『九龍GR』『ひらやすみ』など アニメ化&実写化の同時進行が映像界のトレンドに?

アニメ化&実写化の同時進行がトレンド?

 『九龍ジェネリックロマンス』がアニメから映画へとバトンを繋げた一方で、実写映画が公開されて好評を博したのちにアニメシリーズの放送が決定したのが、和山やまの漫画『カラオケ行こ!』だ。

TVアニメ『カラオケ行こ!』ノンクレジットOP | Ayumu Imazu「HOWL」

 2024年に公開された実写映画では、合唱部の部長を務める中学3年生の岡聡実をオーディションで抜てきされた齋藤潤が、カラオケで歌のレッスンを聡実に頼み込むヤクザの成田狂児を綾野剛がそれぞれ演じており、ふたりの不思議な関係性が現実の世界に立ち上がった。

 また、野木亜紀子が脚本を務めるなかでオリジナルのシーンが追加されたり、新キャラクターが登場したりと、いわゆる原作を忠実に再現するストーリー展開ではなかったものの、小気味いいテンポの会話劇やシュールとコミカルが共存する世界観は健在。実際に演じるキャスト陣が全力で歌唱することで、可笑しさや切なさが歌に乗っかるのも実写の良さだ。

 逆にアニメシリーズは、比較的原作漫画のストーリーに準じており、映画とはまた異なるシュールな魅力が詰まっている。オリジナルエピソードとなる第5話の放送も決定しており、原作ファンにはたまらない映像化と言えるだろう。ラストで物語のキーとなるX JAPANの「紅」を聡実が歌い上げる場面は、実写もアニメも共通して感情がほとばしるすばらしいシーンに仕上がっていた。

 漫画原作の映像化は往々にして批判されることも少なくない。しかし、アニメと実写で役割を分担することで、それぞれの得意とする表現に磨きをかけられるメリットもある。

 アニメでは漫画のキャラクターやストーリーを忠実に再現することで、原作ファンからの期待に応えつつ、アニメーションならではの表現によって原作にあるフィクショナルな演出も再現しやすい。一方、実写版では演じるキャストや物語の舞台となる場所が現実と地続きに存在していることから、キャラクターが過ごす日常や作品の雰囲気を身近に感じられる。
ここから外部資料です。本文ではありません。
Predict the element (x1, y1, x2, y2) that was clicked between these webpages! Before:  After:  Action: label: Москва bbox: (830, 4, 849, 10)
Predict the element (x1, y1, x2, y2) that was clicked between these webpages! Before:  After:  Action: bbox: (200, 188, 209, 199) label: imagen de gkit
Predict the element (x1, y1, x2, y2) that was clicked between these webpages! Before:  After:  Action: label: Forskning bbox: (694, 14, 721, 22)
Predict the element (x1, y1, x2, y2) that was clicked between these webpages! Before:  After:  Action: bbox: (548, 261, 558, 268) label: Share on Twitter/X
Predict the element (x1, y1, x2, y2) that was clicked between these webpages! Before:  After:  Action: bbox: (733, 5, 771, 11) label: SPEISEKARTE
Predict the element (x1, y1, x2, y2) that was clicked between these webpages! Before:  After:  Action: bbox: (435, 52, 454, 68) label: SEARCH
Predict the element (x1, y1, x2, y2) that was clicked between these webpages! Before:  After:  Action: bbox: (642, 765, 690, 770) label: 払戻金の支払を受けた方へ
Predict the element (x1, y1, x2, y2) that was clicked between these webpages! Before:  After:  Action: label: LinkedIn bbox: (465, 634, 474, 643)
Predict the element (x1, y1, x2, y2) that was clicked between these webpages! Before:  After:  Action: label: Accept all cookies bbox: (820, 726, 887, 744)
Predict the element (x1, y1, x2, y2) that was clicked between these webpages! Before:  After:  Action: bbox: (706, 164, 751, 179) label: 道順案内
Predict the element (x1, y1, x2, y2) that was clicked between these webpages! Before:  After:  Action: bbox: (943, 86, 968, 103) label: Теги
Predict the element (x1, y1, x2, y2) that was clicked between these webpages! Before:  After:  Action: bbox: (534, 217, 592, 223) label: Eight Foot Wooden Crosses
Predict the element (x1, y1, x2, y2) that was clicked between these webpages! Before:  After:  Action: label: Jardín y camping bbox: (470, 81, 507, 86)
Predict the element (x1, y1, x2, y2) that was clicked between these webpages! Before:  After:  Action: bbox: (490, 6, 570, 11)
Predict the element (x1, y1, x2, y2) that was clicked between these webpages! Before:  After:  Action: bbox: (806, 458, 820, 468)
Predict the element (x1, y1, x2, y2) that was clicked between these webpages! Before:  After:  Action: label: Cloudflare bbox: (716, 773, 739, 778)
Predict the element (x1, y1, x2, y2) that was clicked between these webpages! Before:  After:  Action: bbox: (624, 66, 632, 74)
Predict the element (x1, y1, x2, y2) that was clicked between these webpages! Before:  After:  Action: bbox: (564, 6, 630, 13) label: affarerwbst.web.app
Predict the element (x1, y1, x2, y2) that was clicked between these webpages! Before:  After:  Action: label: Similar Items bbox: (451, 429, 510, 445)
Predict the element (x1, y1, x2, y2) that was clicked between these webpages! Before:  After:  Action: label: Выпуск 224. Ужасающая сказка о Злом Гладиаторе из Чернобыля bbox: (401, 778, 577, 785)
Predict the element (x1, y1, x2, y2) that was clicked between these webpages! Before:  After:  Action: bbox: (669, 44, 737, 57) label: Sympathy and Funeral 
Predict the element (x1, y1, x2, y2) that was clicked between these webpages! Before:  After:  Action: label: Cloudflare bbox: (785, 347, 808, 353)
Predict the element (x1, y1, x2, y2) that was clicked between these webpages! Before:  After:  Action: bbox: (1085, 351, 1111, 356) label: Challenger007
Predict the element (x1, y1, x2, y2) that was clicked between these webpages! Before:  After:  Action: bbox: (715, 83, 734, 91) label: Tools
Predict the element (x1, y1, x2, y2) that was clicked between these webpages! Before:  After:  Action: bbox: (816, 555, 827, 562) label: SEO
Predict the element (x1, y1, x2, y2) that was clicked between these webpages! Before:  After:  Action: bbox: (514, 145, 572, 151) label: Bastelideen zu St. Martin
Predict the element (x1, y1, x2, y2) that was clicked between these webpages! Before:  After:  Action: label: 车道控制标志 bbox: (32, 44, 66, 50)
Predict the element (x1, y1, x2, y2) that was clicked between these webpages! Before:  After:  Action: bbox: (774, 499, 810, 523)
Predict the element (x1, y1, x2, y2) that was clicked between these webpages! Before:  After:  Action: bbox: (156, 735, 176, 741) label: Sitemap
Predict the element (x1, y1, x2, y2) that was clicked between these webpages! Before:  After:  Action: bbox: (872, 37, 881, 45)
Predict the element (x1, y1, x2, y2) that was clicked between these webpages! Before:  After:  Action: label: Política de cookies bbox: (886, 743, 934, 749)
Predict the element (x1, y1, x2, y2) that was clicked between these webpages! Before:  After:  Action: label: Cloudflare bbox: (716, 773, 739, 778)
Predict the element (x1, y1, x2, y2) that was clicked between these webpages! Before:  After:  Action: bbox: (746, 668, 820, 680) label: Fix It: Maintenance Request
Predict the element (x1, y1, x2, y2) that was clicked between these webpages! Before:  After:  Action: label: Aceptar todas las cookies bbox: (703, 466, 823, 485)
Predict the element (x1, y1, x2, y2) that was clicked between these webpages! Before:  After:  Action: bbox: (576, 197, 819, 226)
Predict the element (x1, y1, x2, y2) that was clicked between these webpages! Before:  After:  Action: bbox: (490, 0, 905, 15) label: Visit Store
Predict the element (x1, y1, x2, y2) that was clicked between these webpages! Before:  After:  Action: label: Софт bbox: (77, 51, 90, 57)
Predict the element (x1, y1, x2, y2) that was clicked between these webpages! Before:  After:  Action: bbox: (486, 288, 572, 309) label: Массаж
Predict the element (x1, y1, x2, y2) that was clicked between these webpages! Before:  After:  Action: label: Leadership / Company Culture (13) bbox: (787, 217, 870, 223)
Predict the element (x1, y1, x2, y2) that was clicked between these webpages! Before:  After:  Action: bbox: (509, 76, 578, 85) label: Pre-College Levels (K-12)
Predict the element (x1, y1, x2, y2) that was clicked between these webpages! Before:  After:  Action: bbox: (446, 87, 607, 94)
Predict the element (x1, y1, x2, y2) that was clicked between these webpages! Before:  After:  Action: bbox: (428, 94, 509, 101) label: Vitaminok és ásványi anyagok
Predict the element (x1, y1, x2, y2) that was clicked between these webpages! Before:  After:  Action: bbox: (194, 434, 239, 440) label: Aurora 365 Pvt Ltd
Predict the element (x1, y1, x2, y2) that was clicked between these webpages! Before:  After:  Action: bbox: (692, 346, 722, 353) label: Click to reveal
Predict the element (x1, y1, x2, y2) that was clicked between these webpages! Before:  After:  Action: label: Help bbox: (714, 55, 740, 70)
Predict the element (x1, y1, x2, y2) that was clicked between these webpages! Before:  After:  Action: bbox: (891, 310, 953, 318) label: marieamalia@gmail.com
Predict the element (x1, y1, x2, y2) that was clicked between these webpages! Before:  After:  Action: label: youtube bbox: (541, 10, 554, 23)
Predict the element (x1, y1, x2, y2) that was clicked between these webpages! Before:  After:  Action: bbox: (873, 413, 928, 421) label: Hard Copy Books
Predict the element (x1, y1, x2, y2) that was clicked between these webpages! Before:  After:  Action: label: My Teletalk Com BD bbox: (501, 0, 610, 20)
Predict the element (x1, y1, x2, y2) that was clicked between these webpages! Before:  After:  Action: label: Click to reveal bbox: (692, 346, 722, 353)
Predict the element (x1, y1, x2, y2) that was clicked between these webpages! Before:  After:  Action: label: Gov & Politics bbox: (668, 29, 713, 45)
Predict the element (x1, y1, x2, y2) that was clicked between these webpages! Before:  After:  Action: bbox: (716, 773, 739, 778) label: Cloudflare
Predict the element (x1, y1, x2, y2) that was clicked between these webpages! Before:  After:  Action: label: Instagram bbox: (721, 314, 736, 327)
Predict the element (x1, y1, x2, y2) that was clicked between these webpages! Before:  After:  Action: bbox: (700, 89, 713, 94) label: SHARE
実際、同時進行することによって、どちらかに偏ることなく作品の間口を広げることもできるので、アニメと実写作品をひとつのメディアミックスとして楽しんでいる人も多いのではないだろうか。

『ひらやすみ』©︎真造圭伍/小学館

 特に『ひらやすみ』のような人間関係を主軸にした日常作品は、実写でもアニメでも原作の魅力となる世界観を引き出しやすい。さらに、物語が一本道ではなく広がりがあるので、無理にストーリーを引き伸ばす必要のない“持続性”があり、オリジナルシーンを違和感なく追加できるメリットもある。

 『ひらやすみ』は東京の阿佐ヶ谷を舞台にしている作品でありながら、どこか牧歌的で現実の過酷さや忙しなさを忘れさせるような緩やかな空気が流れている。まさに今の時代に摂取したい穏やかな作品なので、まずは先行して放送される夜ドラ『ひらやすみ』の続報を楽しみに待ちたいところだ。